A Escola de Chicago fomentou a utilização de métodos de pesquisa que propiciou o conhecimento da realidade da cidade antes de se estabelecer a política criminal adequada para intervenção estatal. (FCC – Defensor Público / DPE-AM / 2018)
Esse enfoque resultou no fomento a métodos de pesquisa como observação direta do território, estudos de caso, entrevistas, análise estatística e mapeamento de áreas urbanas. O objetivo era captar a vida real dos bairros, identificar padrões de desorganização social, fluxos populacionais e condições socioeconômicas que pudessem explicar a variação da criminalidade entre diferentes zonas da cidade. Somente com esse diagnóstico seria possível propor respostas públicas mais adequadas e efetivas.
Ao colocar a realidade urbana no centro da análise, a Escola de Chicago estabeleceu uma diretriz metodológica: antes de definir a política criminal, é indispensável compreender o território, seus problemas e suas redes de sociabilidade. Assim, políticas voltadas à prevenção e à repressão devem ser construídas com base em dados e evidências, calibradas às especificidades locais, e não por soluções genéricas que ignoram a complexidade das cidades.

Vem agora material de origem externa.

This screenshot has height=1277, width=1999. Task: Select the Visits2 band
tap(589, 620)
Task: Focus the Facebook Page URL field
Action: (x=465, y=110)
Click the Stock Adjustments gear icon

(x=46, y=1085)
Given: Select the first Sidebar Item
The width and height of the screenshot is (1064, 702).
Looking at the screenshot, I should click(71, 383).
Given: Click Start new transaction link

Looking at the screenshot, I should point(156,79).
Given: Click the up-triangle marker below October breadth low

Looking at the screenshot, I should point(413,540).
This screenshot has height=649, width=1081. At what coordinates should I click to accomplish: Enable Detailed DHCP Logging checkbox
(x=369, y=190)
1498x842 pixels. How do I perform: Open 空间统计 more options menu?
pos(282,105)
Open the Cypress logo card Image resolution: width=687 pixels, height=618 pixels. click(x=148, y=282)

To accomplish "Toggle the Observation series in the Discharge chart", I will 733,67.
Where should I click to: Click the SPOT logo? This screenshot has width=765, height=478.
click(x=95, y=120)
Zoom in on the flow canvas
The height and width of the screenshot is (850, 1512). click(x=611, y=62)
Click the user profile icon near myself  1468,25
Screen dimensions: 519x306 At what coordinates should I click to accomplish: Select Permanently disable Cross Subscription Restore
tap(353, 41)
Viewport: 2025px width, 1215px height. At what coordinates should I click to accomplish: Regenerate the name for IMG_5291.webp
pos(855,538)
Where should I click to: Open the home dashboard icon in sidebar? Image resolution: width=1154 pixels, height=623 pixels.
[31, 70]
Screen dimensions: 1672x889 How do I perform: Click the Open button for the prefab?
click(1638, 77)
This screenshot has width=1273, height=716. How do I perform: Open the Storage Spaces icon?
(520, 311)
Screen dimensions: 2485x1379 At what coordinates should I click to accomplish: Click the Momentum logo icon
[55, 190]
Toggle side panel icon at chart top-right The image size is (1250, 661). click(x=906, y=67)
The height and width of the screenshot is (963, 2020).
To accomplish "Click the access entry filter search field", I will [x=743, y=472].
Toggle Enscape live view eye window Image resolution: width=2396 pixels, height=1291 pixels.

Para quem se prepara para concursos, a mensagem-chave é direta: a Escola de Chicago vinculou a política criminal à pesquisa empírica do meio urbano. Em prova, isso costuma aparecer afirmando que a intervenção penal adequada exige, previamente, o conhecimento da realidade da cidade — exatamente o que os estudos chicaguistas defendiam ao integrar ciência social e formulação de políticas.